Reacción en cadena de polimerasa múltiple para detectar uveitis posterior infecciosa

Objetivo:

Validar un experimento de reacción en cadena de polimerasa múltiple (PCR) capaz de detectar simultáneamente en diversas muestras de biopsias vítreas un panel de patógenos comunes en la uveitis posterior.

Método:

Se desarrolló un experimento de PCR múltiple que utilizando pequeñas secuencias de oligonucleótidos para citomegalovirus (CMV), virus del herpes simple (HSV), virus de la varicela zoster (VZV) y Toxoplasma gondii. Se determinó la sensibilidad del experimento para el ADN patógeno purificado.
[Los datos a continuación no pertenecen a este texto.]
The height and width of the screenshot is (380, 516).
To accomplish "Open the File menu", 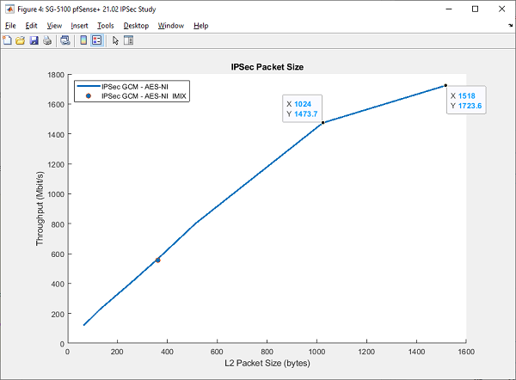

Se evaluaron un total de 21 muestras de vítreos, a través de PCR múltiple así como por PCR simple, provenientes de pacientes con uveitis posterior.

Resultados:

Utilizando los nuevos conjuntos de pequeñas secuencias de oligonucleótidos pudieron ser detectados un poco menos de 10 genomas de VZV y menos de 100 genomas de HSV, CMV y T gondii.  Cuando se utilizó en múltiple, el experimento perdió menos de 1 log de sensibilidad. El PCR simple detectó ADN patógeno en 18 de las 21 muestras de los pacientes. El PCR múltiple detectó ADN patógeno en 15 de 18 muestras positivas por PCR simple. Ninguna de las 10 muestras negativas usadas como control fue positiva para el ADN patógeno.

Conclusiones:

El PCR Múltiple posee una adecuada sensibilidad para detectar simultáneamente un diagnóstico diferencial substancial para uveitis posterior en una reacción simple, sin pérdida de especificidad. Este experimento podría reducir el tiempo y el costo involucrados en los diagnósticos moleculares basados en PCR de patógenos infecciosos.

Relevancia Clínica:

La PCR múltiple podría permitir el diagnóstico de uveitis posterior infecciosa.